§ Data listing:
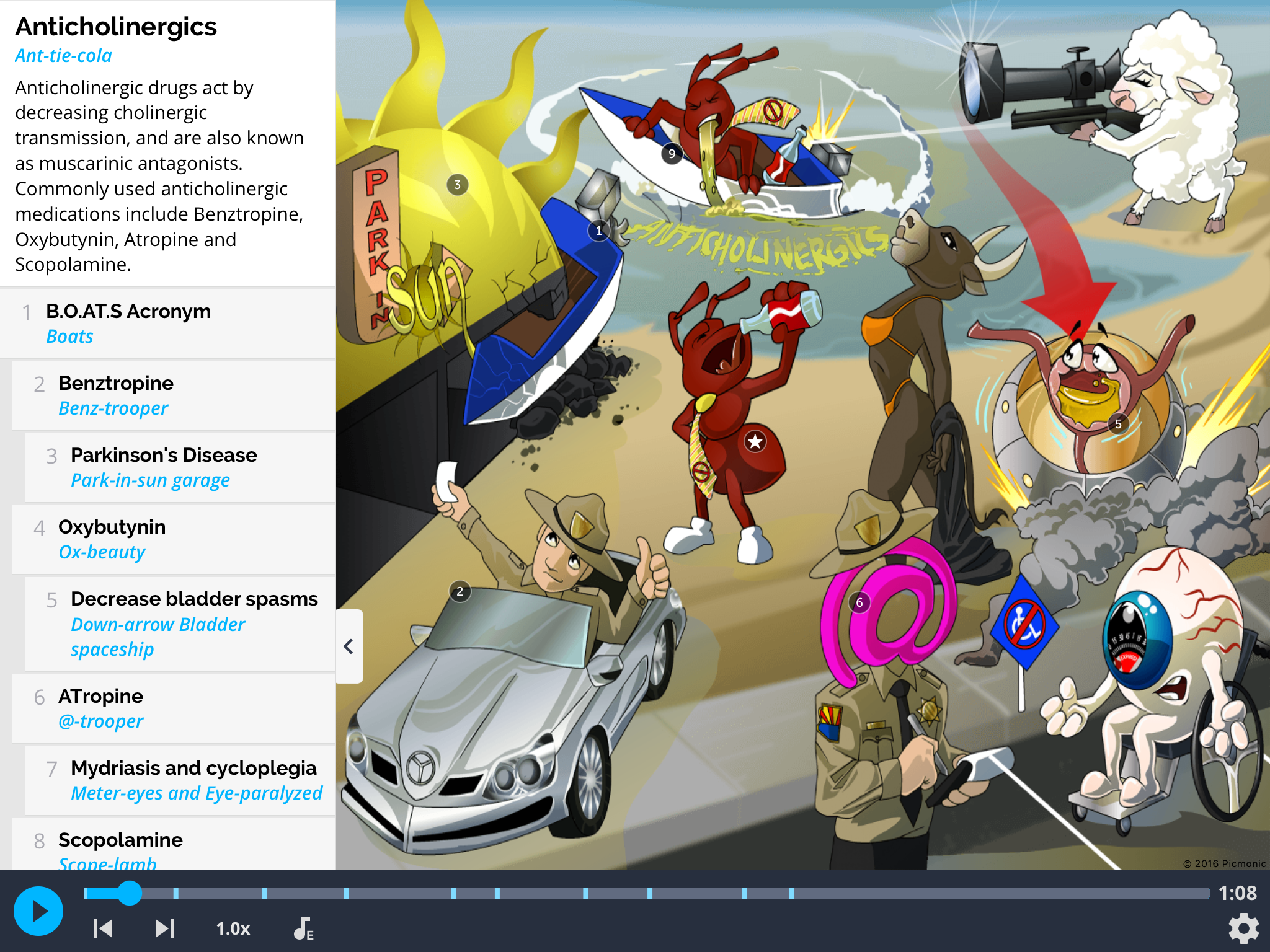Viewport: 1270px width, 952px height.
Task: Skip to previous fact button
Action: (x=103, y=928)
--
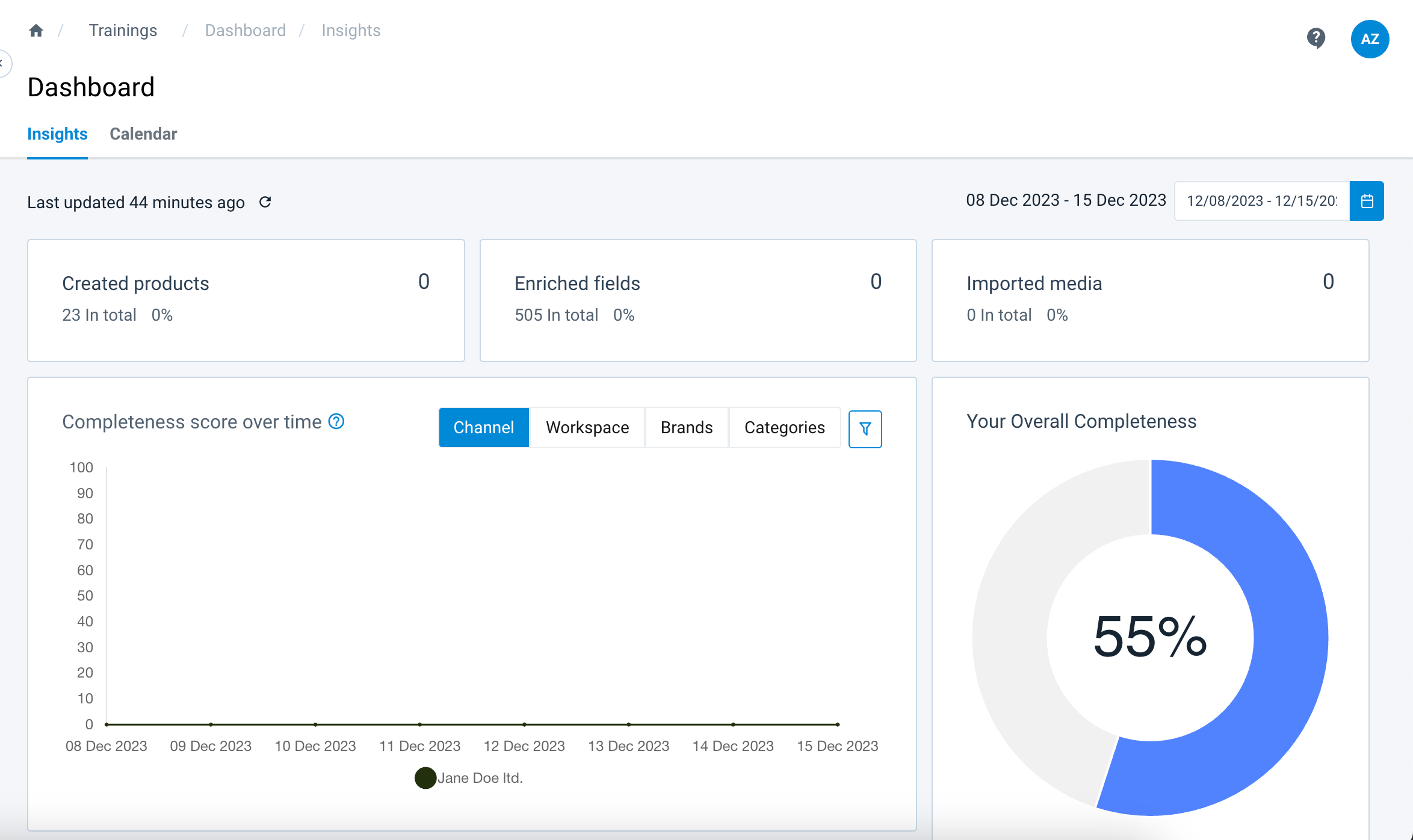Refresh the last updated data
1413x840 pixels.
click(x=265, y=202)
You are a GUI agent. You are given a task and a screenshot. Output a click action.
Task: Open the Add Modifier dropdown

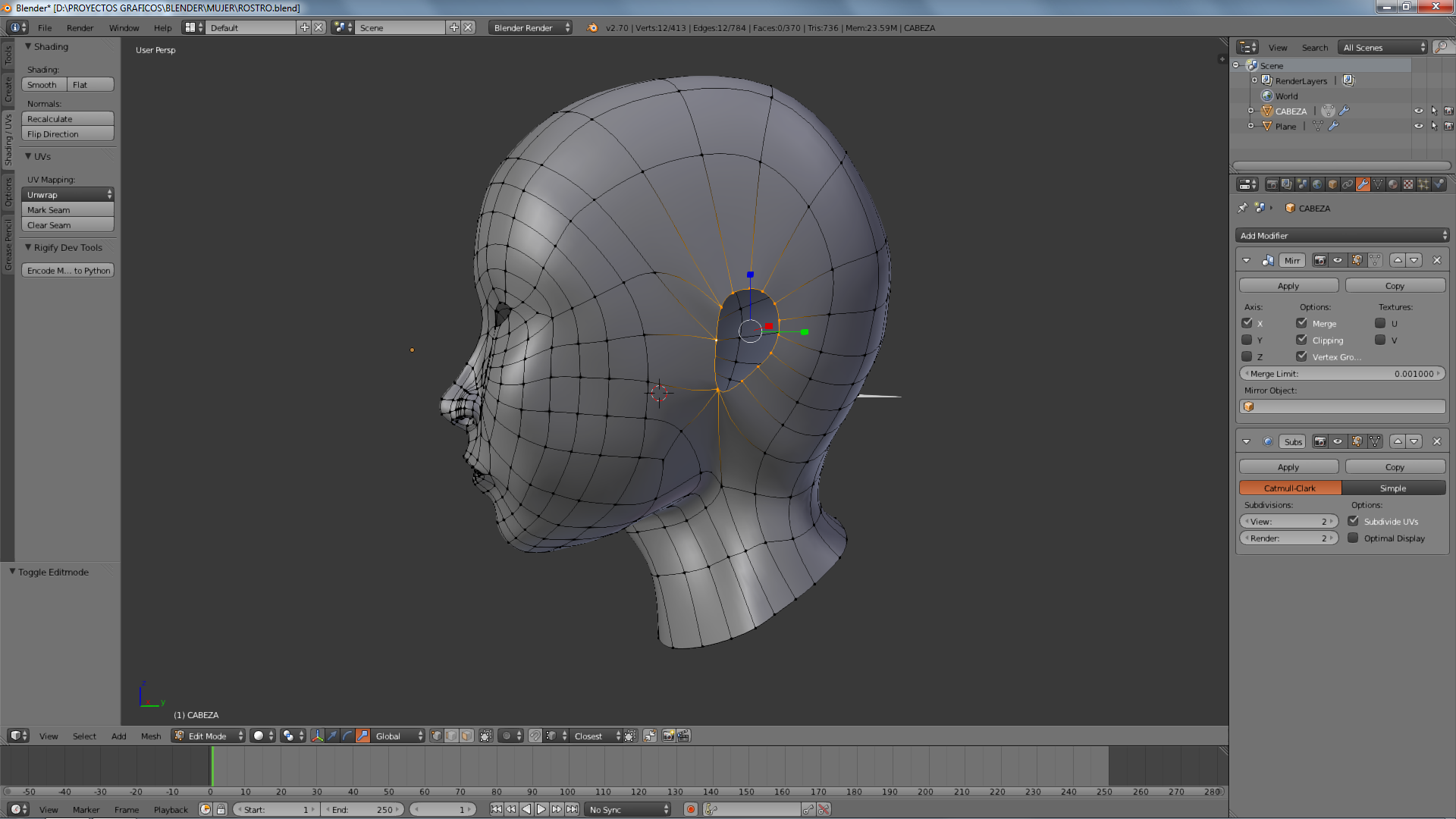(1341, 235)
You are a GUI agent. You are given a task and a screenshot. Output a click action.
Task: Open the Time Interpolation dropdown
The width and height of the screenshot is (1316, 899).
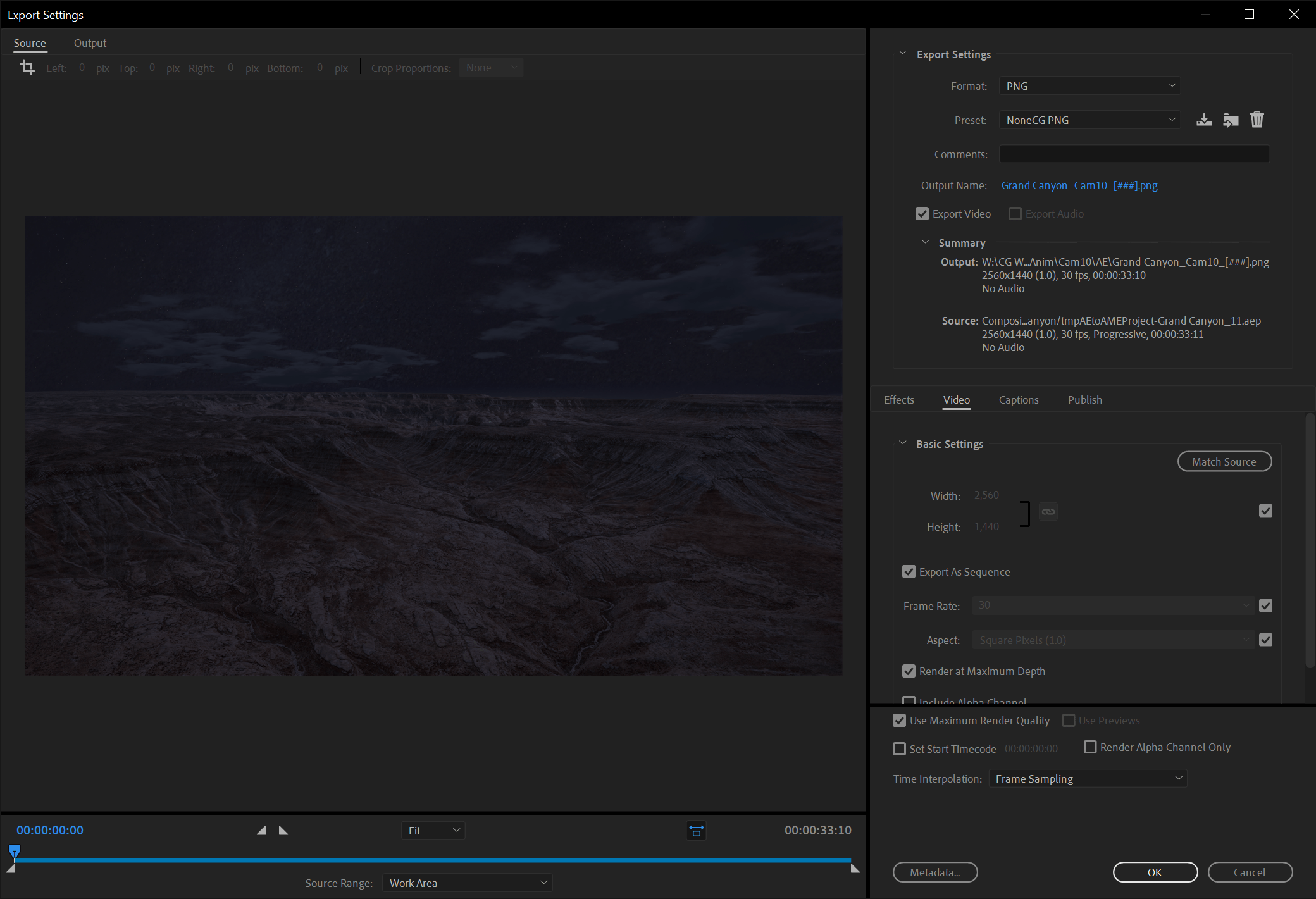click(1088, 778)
---
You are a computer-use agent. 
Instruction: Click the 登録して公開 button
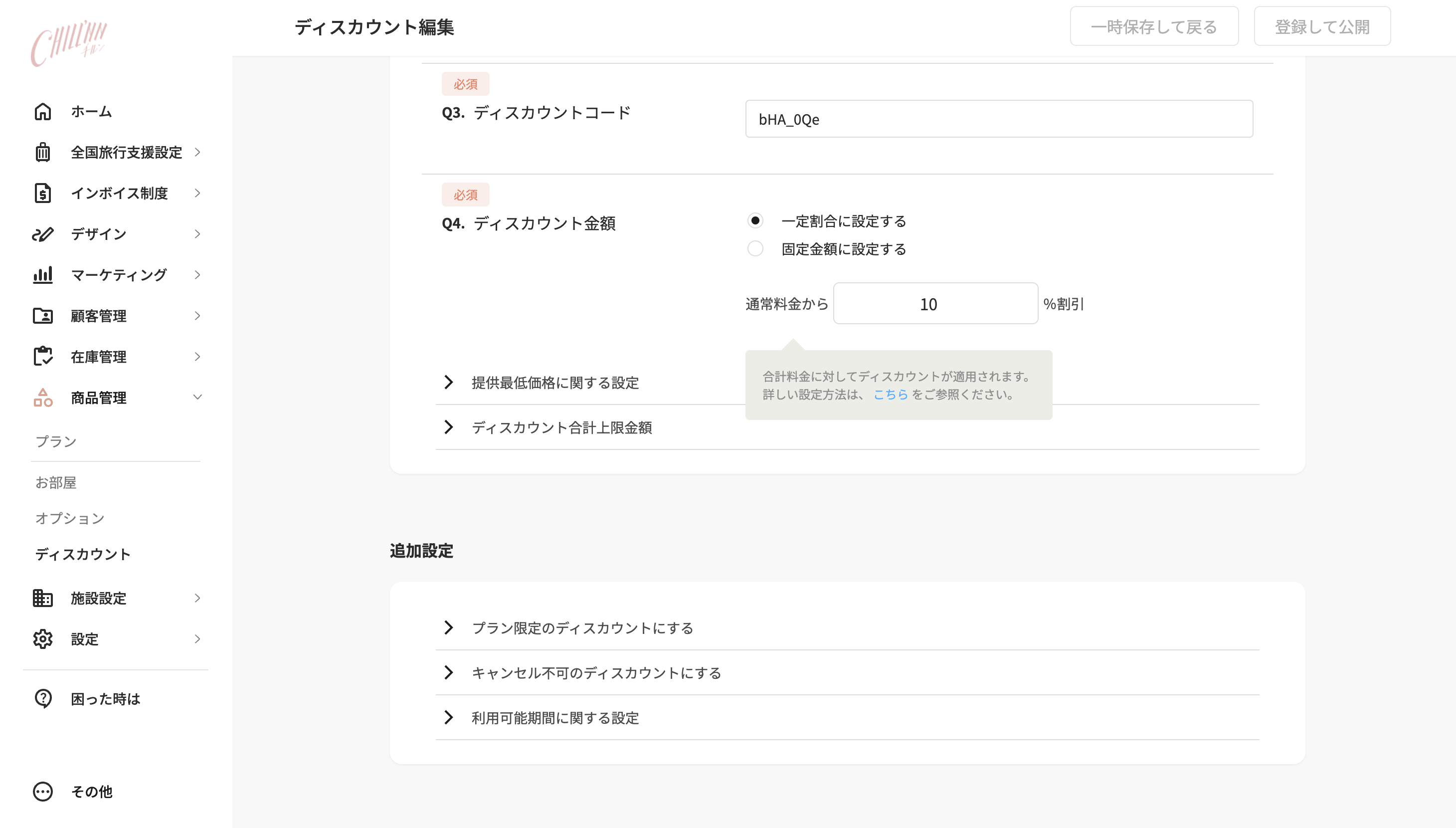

§ Task brief: Reproduce exactly the entries above, limited to the lines from the one with "You are a computer-use agent." through the one with "Instruction: Click the 登録して公開 button", both included.

§ Exercise solution:
You are a computer-use agent. 
Instruction: Click the 登録して公開 button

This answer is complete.